Social care watchdog the Care Quality Commission (CQC) investigated Castlebeck after an undercover report showed residents with learning disabilities being slapped, doused in cold water and repeatedly taunted.
The CQC said it had serious concerns about three other Castlebeck services, while another seven did not not fully comply with essential standards of quality and safety.
CQC chief executive Cynthia Bower said: “We need to be clear: we have not found problems on the same scale as were found at Winterbourne View.
“However – we do have serious concerns at four locations in particular.

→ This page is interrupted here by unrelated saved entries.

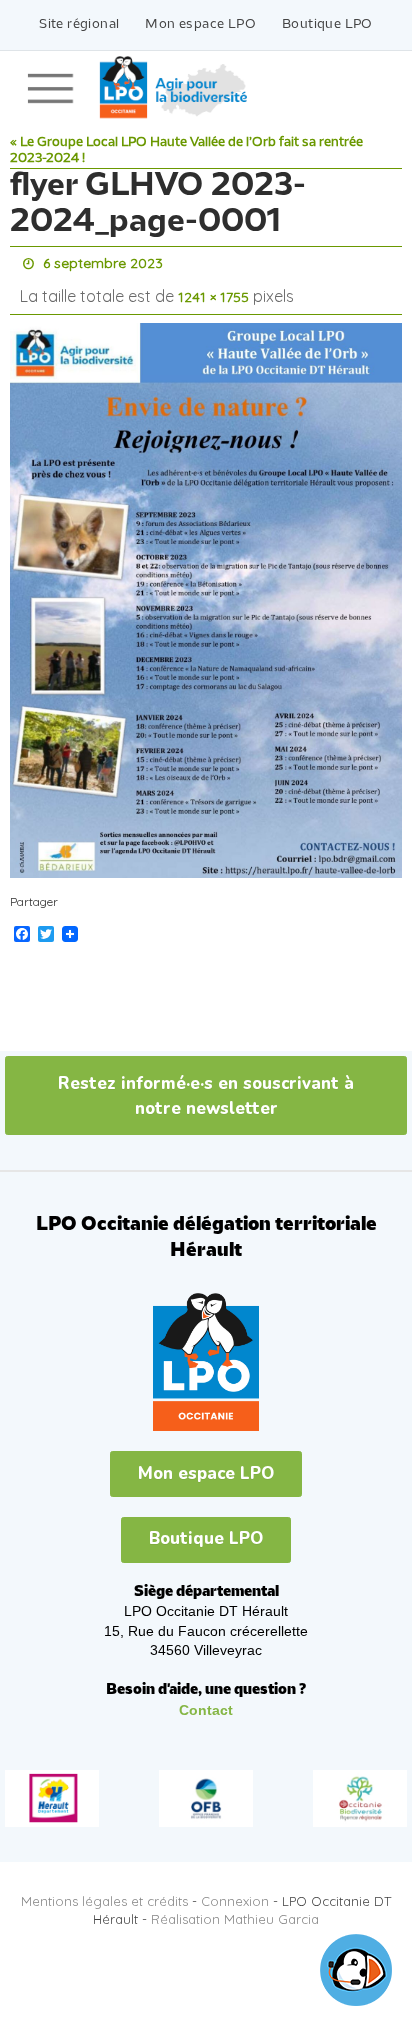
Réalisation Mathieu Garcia (235, 1910)
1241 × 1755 (213, 291)
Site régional (79, 24)
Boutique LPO (327, 24)
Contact (206, 1700)
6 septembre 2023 (103, 262)
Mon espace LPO (200, 24)
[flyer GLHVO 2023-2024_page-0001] (206, 591)
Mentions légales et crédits (104, 1891)
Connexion (235, 1891)
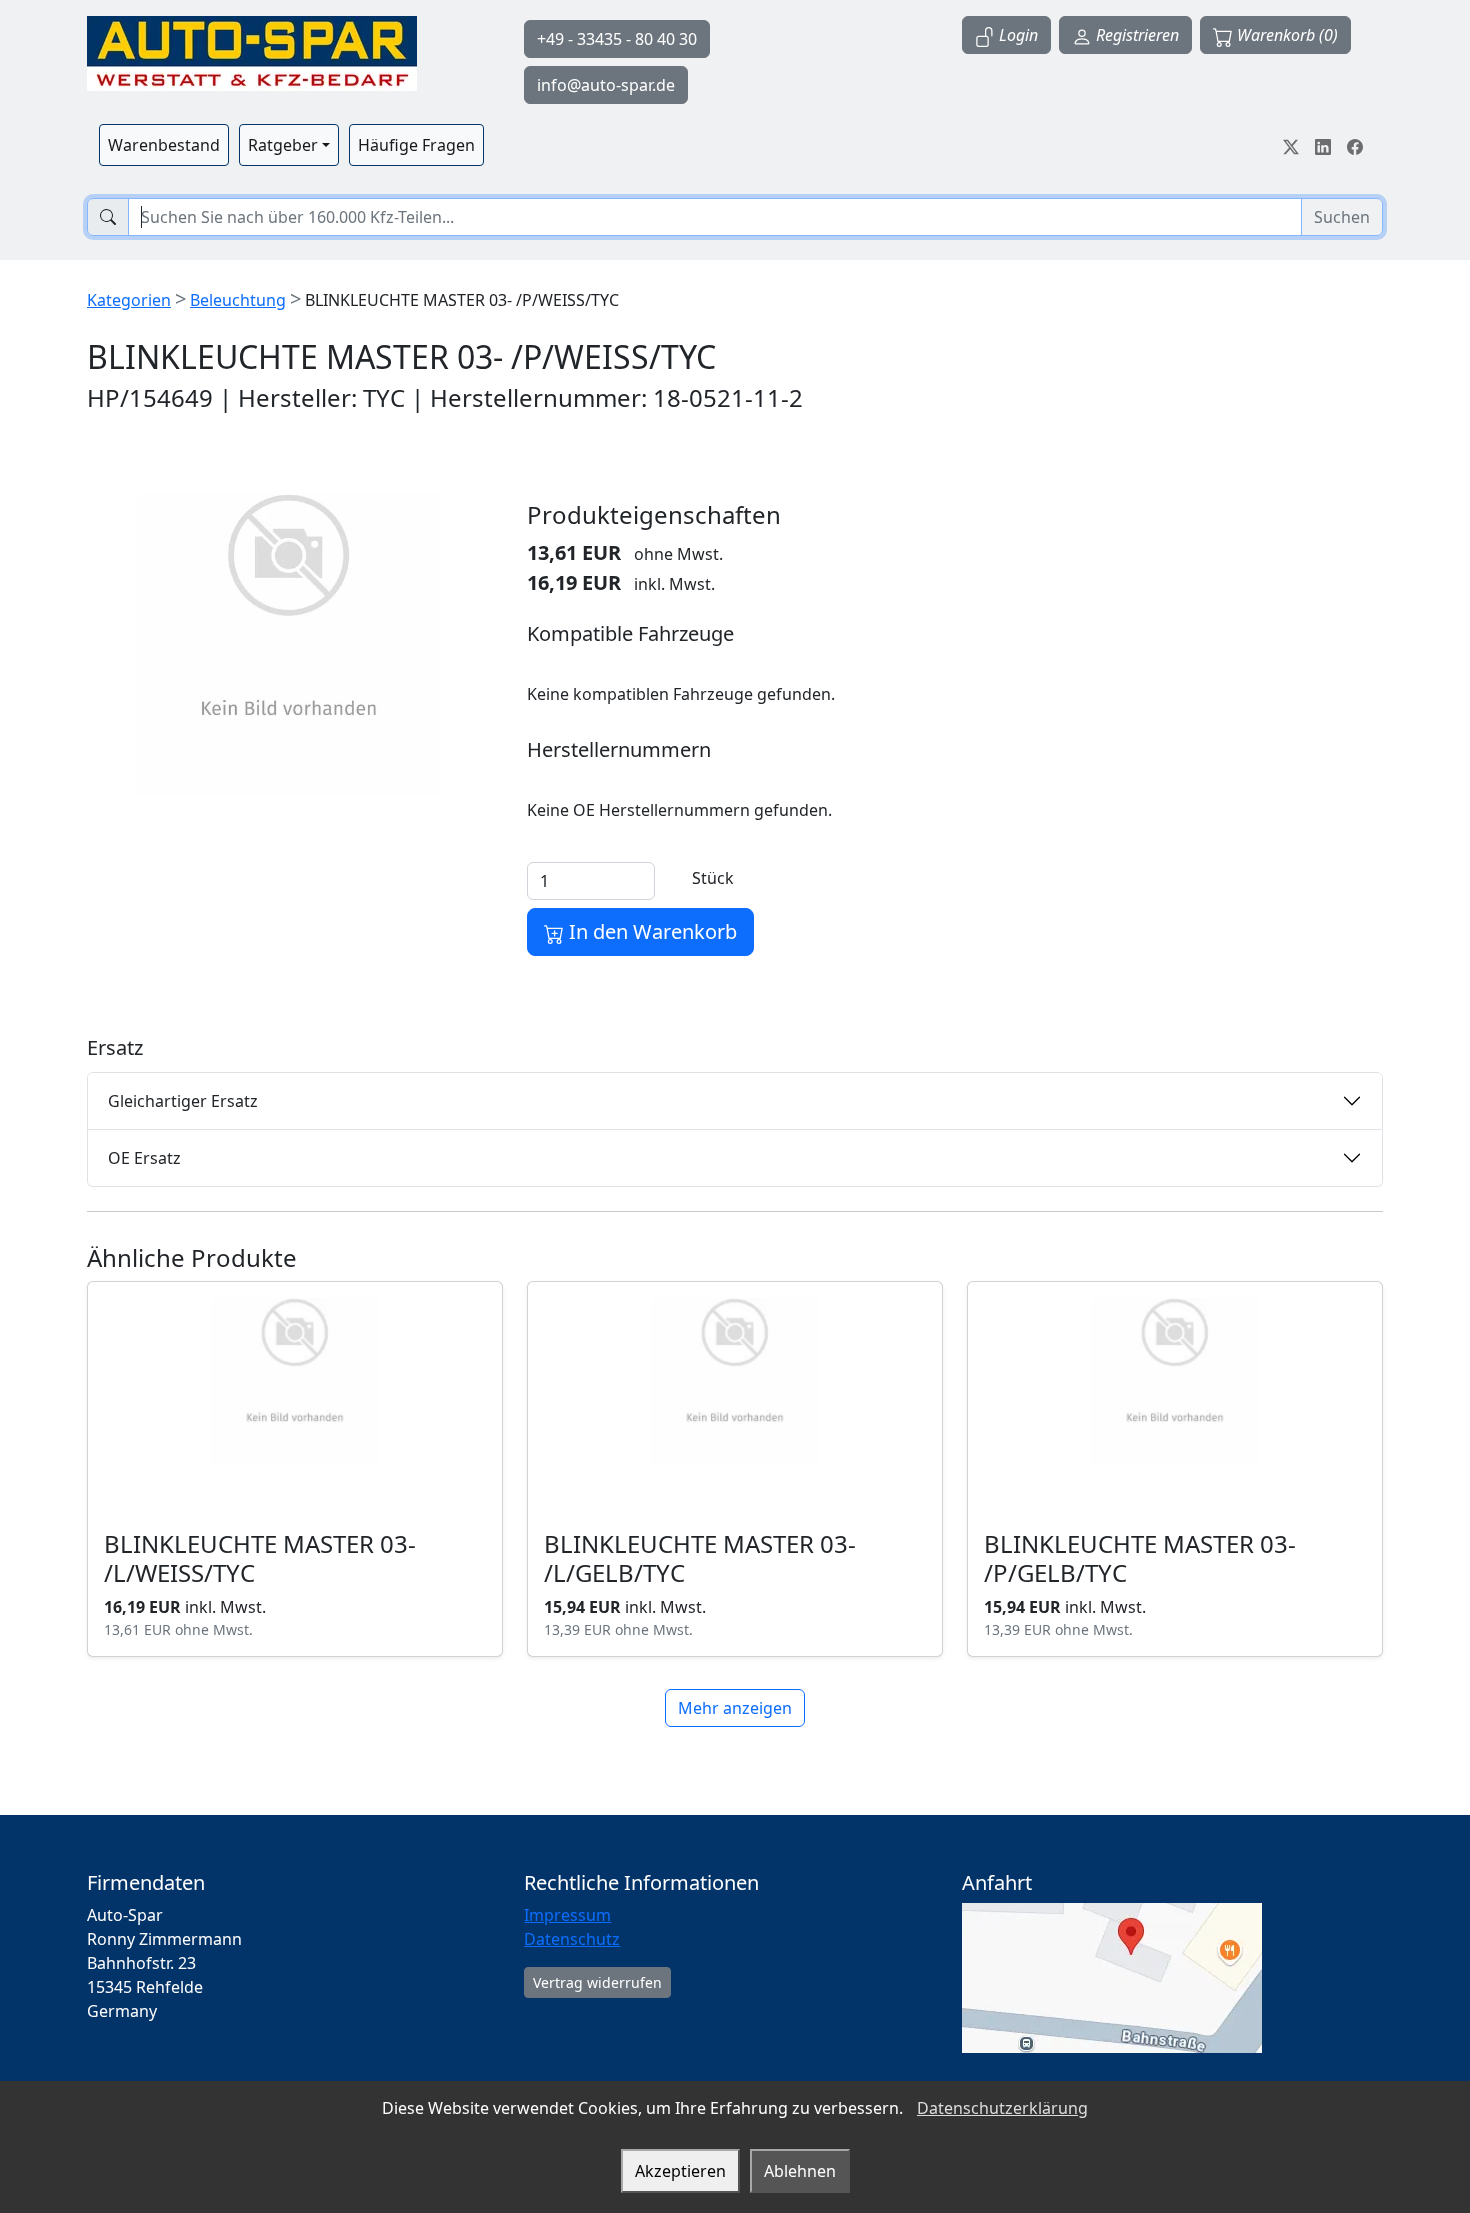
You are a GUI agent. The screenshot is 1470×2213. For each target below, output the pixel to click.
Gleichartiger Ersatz (183, 1101)
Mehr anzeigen (735, 1708)
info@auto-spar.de (606, 85)
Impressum (567, 1915)
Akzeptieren (680, 2171)
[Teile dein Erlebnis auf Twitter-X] (1291, 145)
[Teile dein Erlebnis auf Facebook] (1355, 145)
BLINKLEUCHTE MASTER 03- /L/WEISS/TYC (260, 1558)
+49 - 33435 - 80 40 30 (617, 39)
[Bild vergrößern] (289, 644)
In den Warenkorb (650, 931)
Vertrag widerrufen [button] (597, 1982)
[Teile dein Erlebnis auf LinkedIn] (1323, 145)
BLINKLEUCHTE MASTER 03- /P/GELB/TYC (1140, 1558)
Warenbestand (164, 145)
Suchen (1342, 217)
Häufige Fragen (416, 145)
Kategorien (129, 300)
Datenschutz (572, 1939)
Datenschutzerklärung (1002, 2108)
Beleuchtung (238, 300)
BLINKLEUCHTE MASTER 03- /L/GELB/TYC (700, 1558)
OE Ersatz (144, 1158)
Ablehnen (800, 2171)
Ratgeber (283, 145)
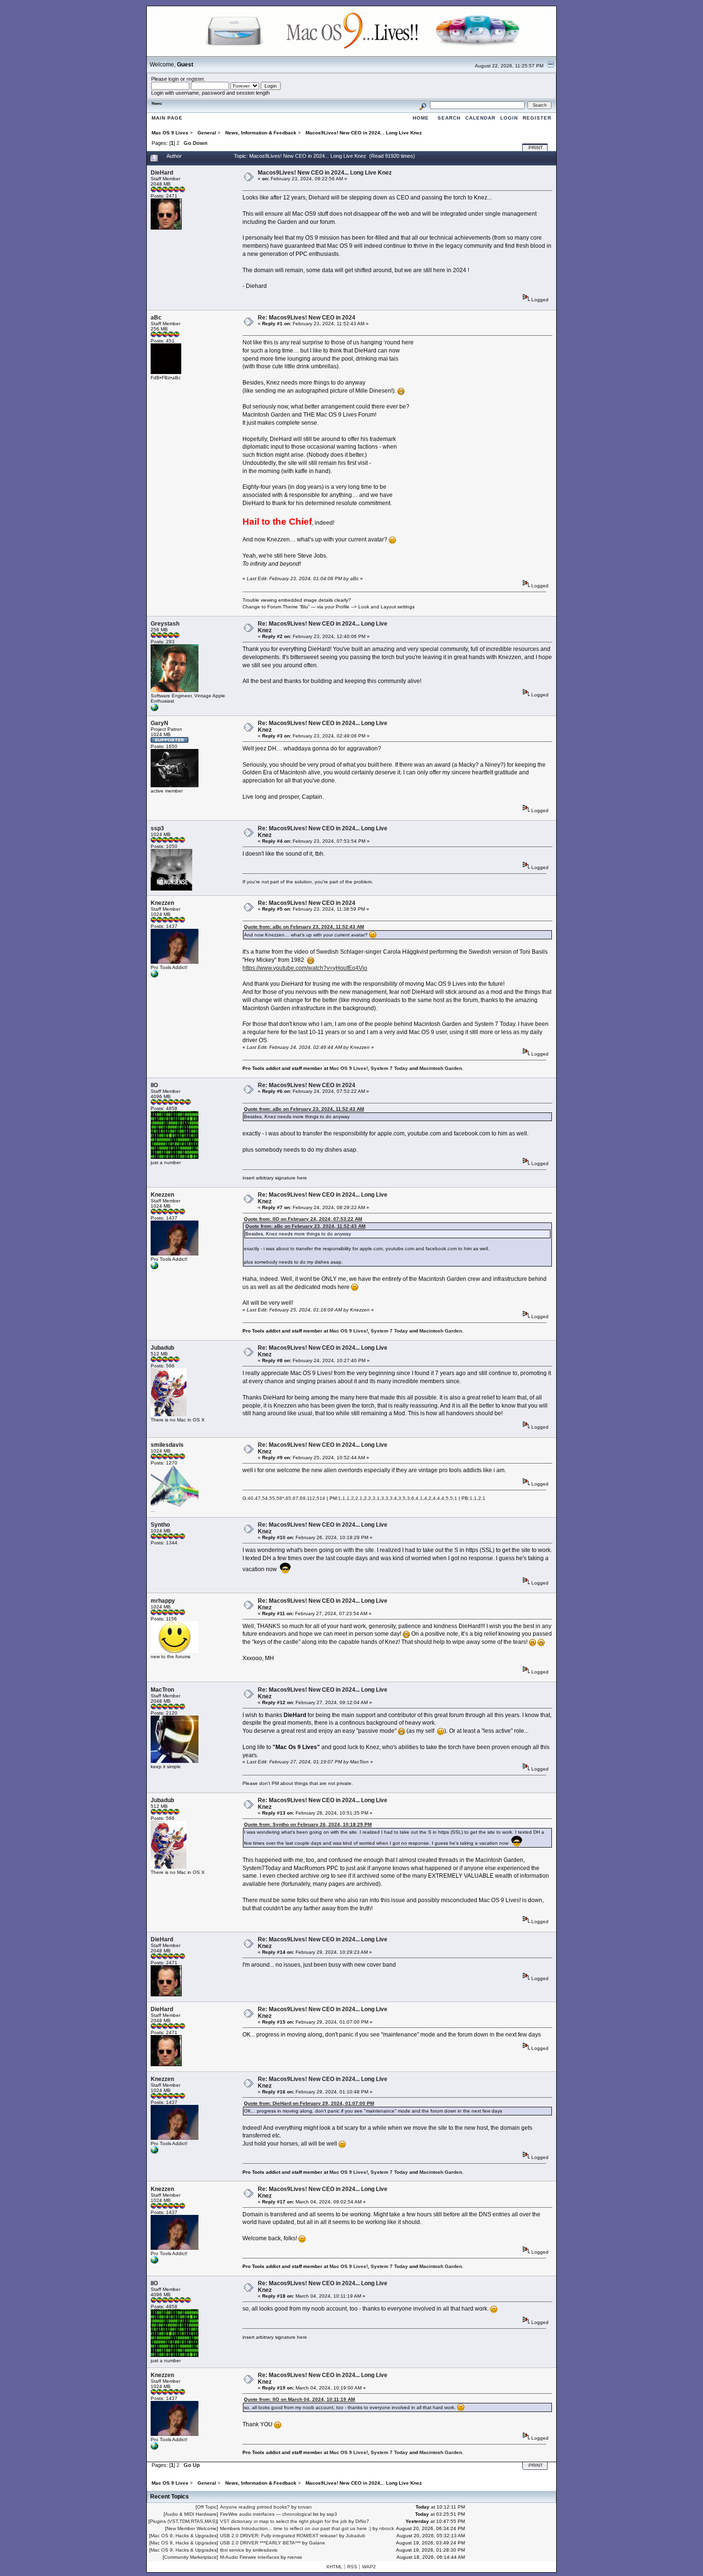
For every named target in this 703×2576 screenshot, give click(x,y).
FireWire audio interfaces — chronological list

We have serious concerns at four locations in particular. The company needs to make root and branch improvements to its services and processes. Care Quality Commission Chief Executive Cynthia Bower
“In these cases we are taking action, although for legal reasons we cannot go into detail at this time. We will report fully later.”
She said the inspections uncovered a range of problems.
“The company needs to make root and branch improvements to its services and processes.
“Where we have had immediate concerns about people’s safety we have taken action. In the case of Winterbourne View we took action which led to its closure.
Following the report on BBC’s Panorama programme, 12 people who worked at the Winterbourne View care home were arrested.
Four other employees were suspended from Castlebeck’s Rose Villa care home in Bristol amid claims of misconduct.
Castlebeck chief executive Lee Reed said the company identified the areas for improvement when he took the job in January.
“We remain deeply sorry for all that happened at Winterbourne View and also apologise for any incidents where our services have in the past not met the high standards that we, those we support and their families, expect and deserve.
“There is no place within our organisation for services that fail to deliver high quality care.”